The group also used the same laser to weaken the security of “quantum coin tossing”, which allows two mutually distrustful people to make a decision by metaphorically tossing a coin, even when physically separated. In this case, the impaired sensitivity of the photodetector can increase Bob’s odds of being able to successfully cheat above what is possible with classical technology, so rendering the quantum system redundant.
Faking states
In the case of free-space cryptography, Makarov and colleagues showed that they could enable a “faked-state attack”. Alice and Bob share a key encoded using photon polarization, while Eve inserts a device into the polarized beam that very slightly tilts the beam so that it misses the core of three of the four fibres leading to Bob’s polarization detectors. This allows Eve to control which detectors are used to measure which photons, and by doing so to steal the key unnoticed.
This attack can be prevented by placing a pinhole inside Bob’s receiver – an arrangement that limits the angles over which the incoming beam can enter the device. But Makarov and colleagues were able to enlarge the size of the pinhole by exposing it to a 10 second pulse from a 3.6 W near-infrared laser. Enlarging the hole’s diameter from 25 μm to about 150 μm, the researchers were able to tilt the beam enough to enable any eavesdroppers to steal the secret key.

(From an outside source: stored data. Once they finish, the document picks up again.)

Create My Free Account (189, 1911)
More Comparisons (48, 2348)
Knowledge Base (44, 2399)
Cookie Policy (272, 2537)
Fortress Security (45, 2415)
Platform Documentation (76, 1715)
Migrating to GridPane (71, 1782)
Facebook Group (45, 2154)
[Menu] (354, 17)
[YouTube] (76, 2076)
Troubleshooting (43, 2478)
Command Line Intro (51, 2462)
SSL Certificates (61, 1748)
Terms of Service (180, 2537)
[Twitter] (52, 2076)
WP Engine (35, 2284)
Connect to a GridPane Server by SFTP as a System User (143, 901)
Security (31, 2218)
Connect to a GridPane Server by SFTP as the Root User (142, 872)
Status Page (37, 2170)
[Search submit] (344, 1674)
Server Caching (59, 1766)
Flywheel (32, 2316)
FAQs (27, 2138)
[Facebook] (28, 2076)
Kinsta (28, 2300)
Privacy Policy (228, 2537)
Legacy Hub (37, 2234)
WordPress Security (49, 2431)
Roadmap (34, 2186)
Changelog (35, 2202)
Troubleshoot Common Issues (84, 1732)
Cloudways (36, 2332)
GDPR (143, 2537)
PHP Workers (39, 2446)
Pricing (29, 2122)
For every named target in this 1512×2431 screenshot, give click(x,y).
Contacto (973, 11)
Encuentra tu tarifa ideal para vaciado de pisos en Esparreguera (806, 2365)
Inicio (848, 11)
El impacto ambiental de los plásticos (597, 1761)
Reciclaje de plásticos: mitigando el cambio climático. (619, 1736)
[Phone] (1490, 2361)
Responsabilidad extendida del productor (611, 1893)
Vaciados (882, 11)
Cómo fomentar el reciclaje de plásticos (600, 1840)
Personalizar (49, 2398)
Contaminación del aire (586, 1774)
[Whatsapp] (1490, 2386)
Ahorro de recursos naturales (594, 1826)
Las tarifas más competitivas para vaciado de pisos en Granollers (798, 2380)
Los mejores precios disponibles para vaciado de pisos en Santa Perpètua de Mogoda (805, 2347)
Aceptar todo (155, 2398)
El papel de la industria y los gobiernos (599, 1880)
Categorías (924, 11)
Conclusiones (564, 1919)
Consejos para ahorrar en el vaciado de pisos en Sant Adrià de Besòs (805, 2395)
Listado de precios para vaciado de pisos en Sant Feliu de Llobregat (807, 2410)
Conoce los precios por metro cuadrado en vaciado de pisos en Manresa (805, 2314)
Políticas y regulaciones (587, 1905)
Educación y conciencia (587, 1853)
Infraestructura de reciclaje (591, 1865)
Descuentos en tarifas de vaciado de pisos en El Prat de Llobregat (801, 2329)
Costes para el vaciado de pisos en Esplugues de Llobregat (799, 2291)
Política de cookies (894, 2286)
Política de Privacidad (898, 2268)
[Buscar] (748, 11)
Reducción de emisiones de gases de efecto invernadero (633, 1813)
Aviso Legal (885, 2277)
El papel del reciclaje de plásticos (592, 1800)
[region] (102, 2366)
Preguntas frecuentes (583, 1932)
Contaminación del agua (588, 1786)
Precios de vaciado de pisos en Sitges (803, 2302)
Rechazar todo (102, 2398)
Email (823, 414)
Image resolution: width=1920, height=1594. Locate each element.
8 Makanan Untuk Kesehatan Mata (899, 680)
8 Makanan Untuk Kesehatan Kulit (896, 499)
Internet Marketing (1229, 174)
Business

This work goes further than an experiment reported last year by Makarov and an international group of scientists, because it targets two complete systems and does so without impeding their operation (the earlier research, in contrast, damaged a single isolated component). The Canadian group says that the new results should force scientists to “think again” about how to assess the security of quantum-cryptographic devices, arguing that testing against laser damage and other optical attacks will become “an obligatory part of security assurance for future quantum communications”. It adds that related technologies, such as a type of cloud computing to share the processing power of future quantum computers, might also be vulnerable to laser damage.
Better detectors
Norbert Lütkenhaus of the University of Waterloo, who was not involved in the current work, says this idea of actively damaging QKD components was “not previously on the radar screen” of scientists working on quantum-communication technologies. He believes that countermeasures are possible, suggesting that an additional detector could be installed to register the light from any damaging laser beams. But he points out that manufacturers will need to ensure that their new detectors are themselves resistant to any potential attack, arguing that improving “best engineering practice” is the way to do that. As with other cryptographic technologies, he says, the development of QKD is “always a cat and mouse game”.
A paper describing the research has been uploaded to the arXiv server.